Blog: Você entende que tem mexida demais na tabela? Uma vez contei que tinha 150 mexidas na tabela.
Julio Avellar: Esse é outro ponto interessante. Quando cheguei aqui, fiz um trabalho de mensurar quantas mudanças a gente tinha. E a grosso modo era 40% da tabela da Série A, 50% das Série B, 60% da Série C, e, na Série D, era uma tristeza, 70% trocava. Mas a gente tem que analisar os agentes, o porquê dessas mudanças. Tem o detentor que pede para mudar porque privilegia a questão comercial dele. Você tem a informação vem escassa ou fragmentada de federação ou clube. E às vezes ia mudando. O ambiente que a gente tinha aqui, não podemos deixar de constatar, a malha aérea enxugou. As tabelas eram desdobradas em cinco, cinco rodadas. Eu desdobrei dez rodadas da Série A, Série B foram12. Para criar previsibilidade, o clube pensar, essa viagem eu faço aqui, esse treinamento aqui. Foi um trabalho de construção com todos os agentes, detentor de direito, parceiro logístico, seja clubes e federações, para poder entender que para desdobrar a tabela de cinco jogos, não ajuda ninguém e tem muita mudança.

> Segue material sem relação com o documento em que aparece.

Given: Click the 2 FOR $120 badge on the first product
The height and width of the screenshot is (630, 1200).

Blog: É ruim ter muita mudança de 40%?
Julio Avellar: Acho péssimo. Você é torcedor do seu clube e quer planejar uma viagem para ver o seu clube e não sabe quando o cara vai jogar. Você compra a passagem e o cara trocou. É horrível, você destrói o produto. Quanto mais alongar essa previsibilidade, melhor. O que pude observar é que essas mudanças diminuíram. Fizemos um trabalho com os detentores de direitos para mostrar para eles quais são as premissas na construção de tabela. Avião não desce em Chapecó às 10 horas da manhã. Será que o outro lado sabe? Quando está pedindo um jogo em tal horário, sabe disso?
Blog: Esses horários de 11 horas da manhã não funcionam em determinados locais?

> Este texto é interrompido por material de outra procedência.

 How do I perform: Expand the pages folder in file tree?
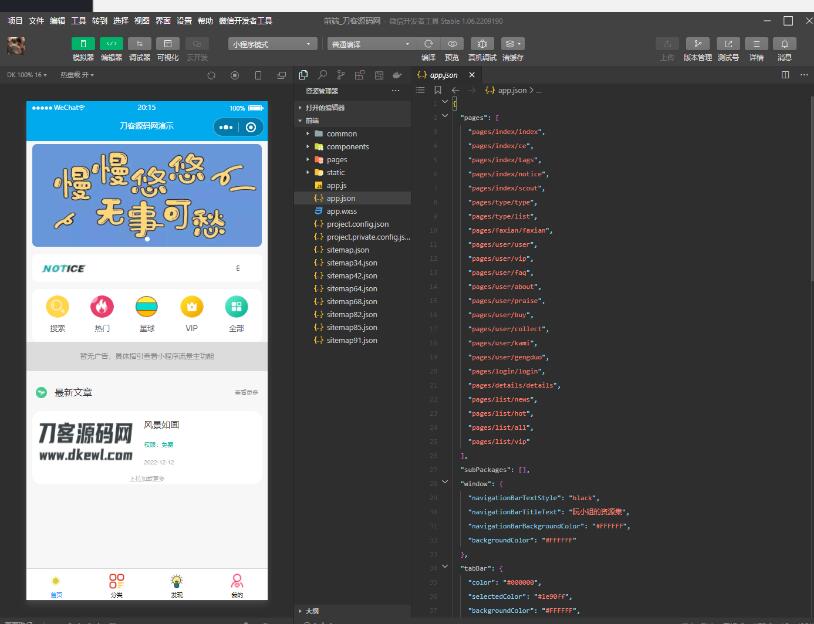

Julio Avellar: Não funcionam. A palavra que tenho mais utilizado é construção. O que tenho feito é construir junto, agentes, detentor, clube, federações. Cada um poder entender a dificuldade do outro. O detentor quer privilegiar a parte comercial, o clube privilegia a logística. A gente criou uma tabela de premissas de restrições. Não pode ter jogo no Nordeste cedo, tem estádio que não tem refletor, mas a televisão quer botar o jogo à noite lá. Foi uma mudança grande aqui na casa, foi ter um sistema para ter Big data. Não tinha Big data. Chegava um ofício aqui, um clube pediu para mudar a data. Por que?
Blog: E aí ficava centralizado no diretor de competições?

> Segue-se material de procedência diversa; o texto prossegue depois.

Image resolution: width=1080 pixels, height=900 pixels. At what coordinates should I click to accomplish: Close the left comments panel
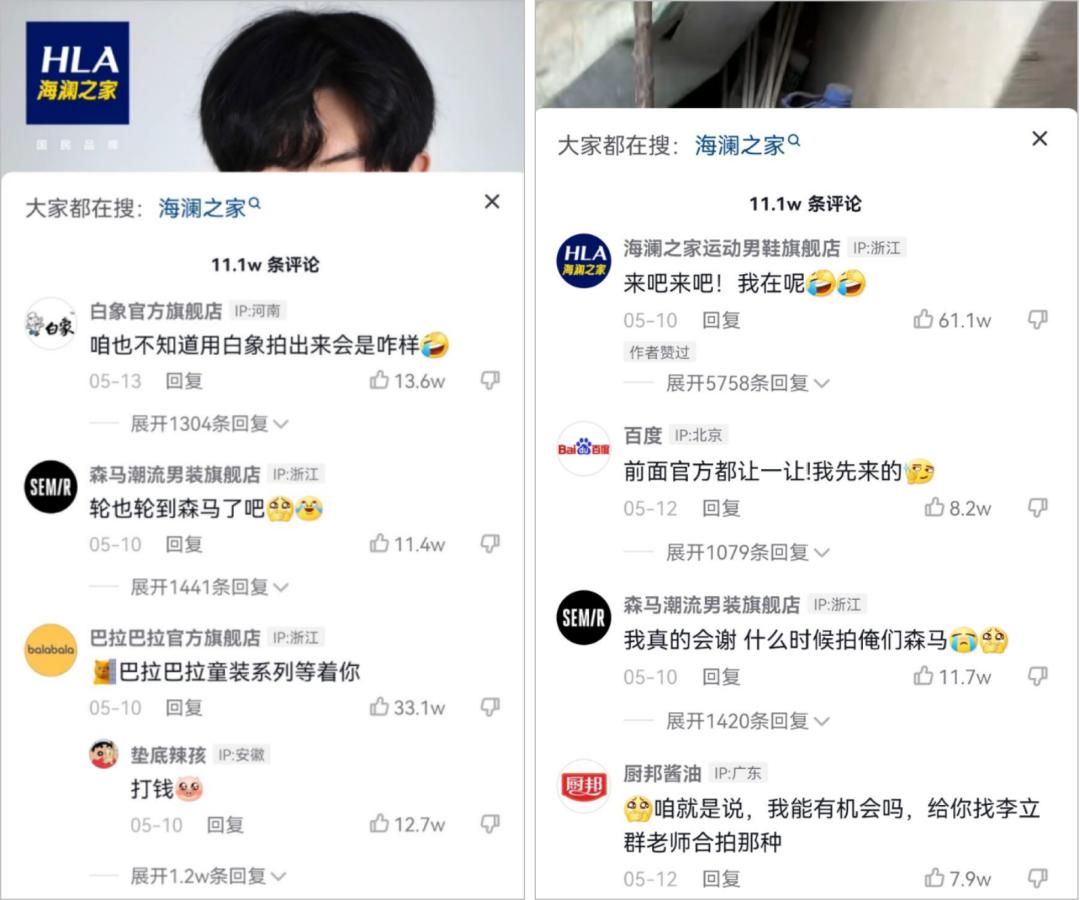(492, 202)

Julio Avellar: Não sei como ficava. A mudança foi: as federações entram e recebem os ofícios. A federação tem que botar no sistema. Eu consigo te dizer quantos pedidos de mudanças no final do campeonato. Esse clube jogou mais em tal horário, tem que ver foi opção de tv, do clube. Consigo dizer que tal jogo teve quatro mudanças de horários. Esse sistema lembra o filiado que existe um regulamento. Você trocar um jogo de Estado tem prazo de 30 dias. Para trocar data, de estádio no mesmo Estado, você tem dez e cinco dias. Ajuda a lembrar o regulamento. A gente era ineficiente.